Fiscais identificam origem de fogos barulhentos com uso de drone
Uma boate localizada em Itaipava, na Região Serrana do Rio, foi multada e recebeu advertência formal após o uso de fogos de artifício com efeito sonoro, o que é proibido pela legislação municipal. A ação ocorreu após diversas reclamações de moradores, incluindo pacientes da Unidade de Pronto Atendimento (UPA) próxima ao estabelecimento, e de entidades que representam pessoas com Transtorno do Espectro Autista (TEA).
Dificuldades na fiscalização e uso de tecnologia
Segundo a prefeitura, uma primeira tentativa de fiscalização na segunda-feira (30) foi dificultada pela direção da boate, que teria impedido a entrada dos agentes. Em uma ação posterior, o uso de um drone foi crucial para identificar a trajetória dos artefatos proibidos e determinar o ponto de origem.
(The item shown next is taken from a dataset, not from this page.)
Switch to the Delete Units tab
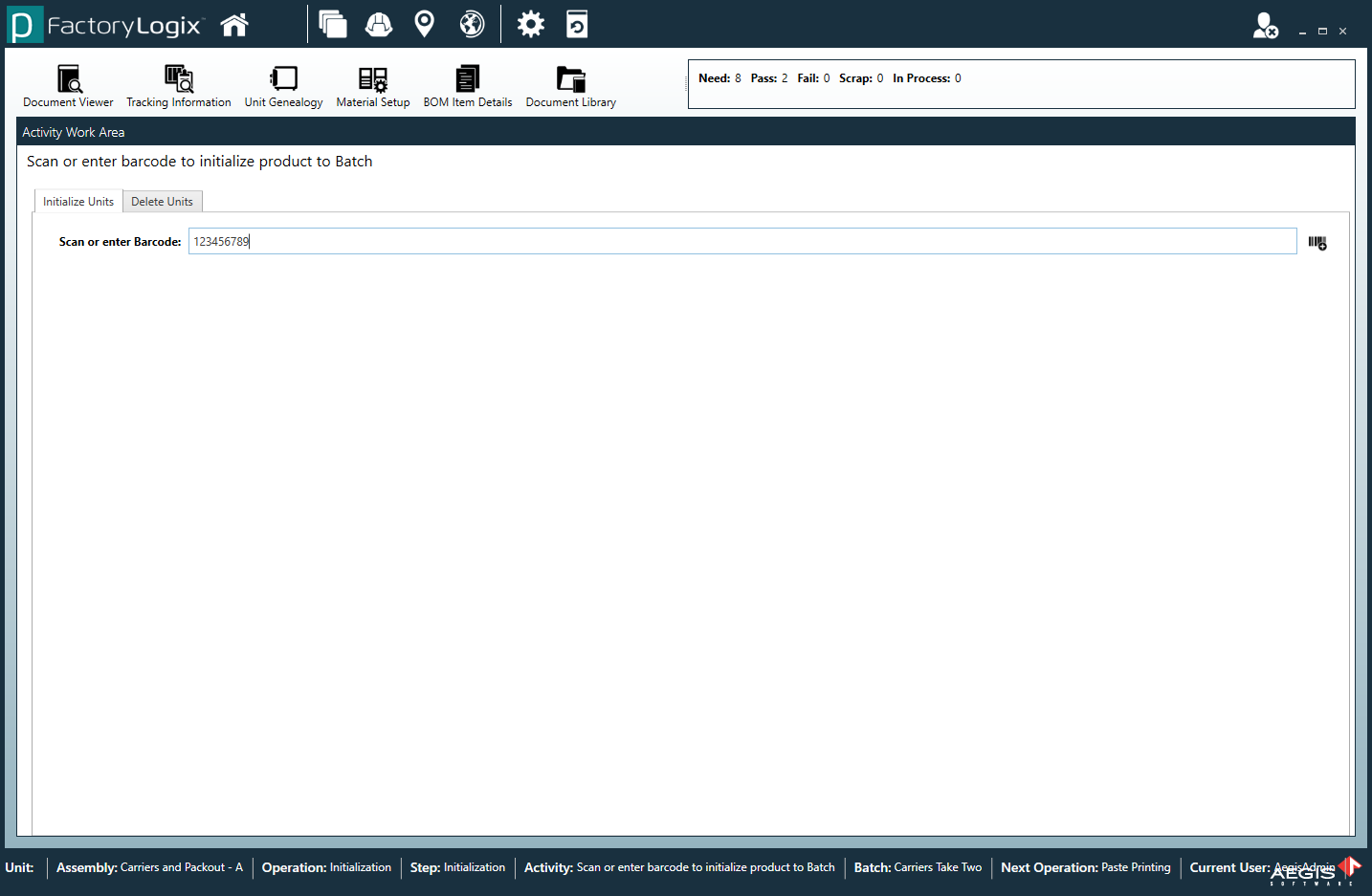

Responsável pela boate alega produção artística
O responsável pelo estabelecimento confirmou a ocorrência e relatou que os fogos foram utilizados por uma equipe de produção de um artista que se apresentou no local. Apesar da justificativa, a boate foi penalizada com multa e advertência. Os proprietários foram orientados a não realizar novos eventos com pirotecnia sem autorização prévia do Corpo de Bombeiros.
Legislação visa proteger pessoas com sensibilidade auditiva
A proibição do uso de fogos com efeito sonoro na legislação local tem como objetivo principal reduzir os impactos negativos sobre pessoas com sensibilidade auditiva, como indivíduos com TEA, além de idosos e animais. A boate agora corre o risco de ter seu alvará de funcionamento suspenso caso as irregularidades persistam.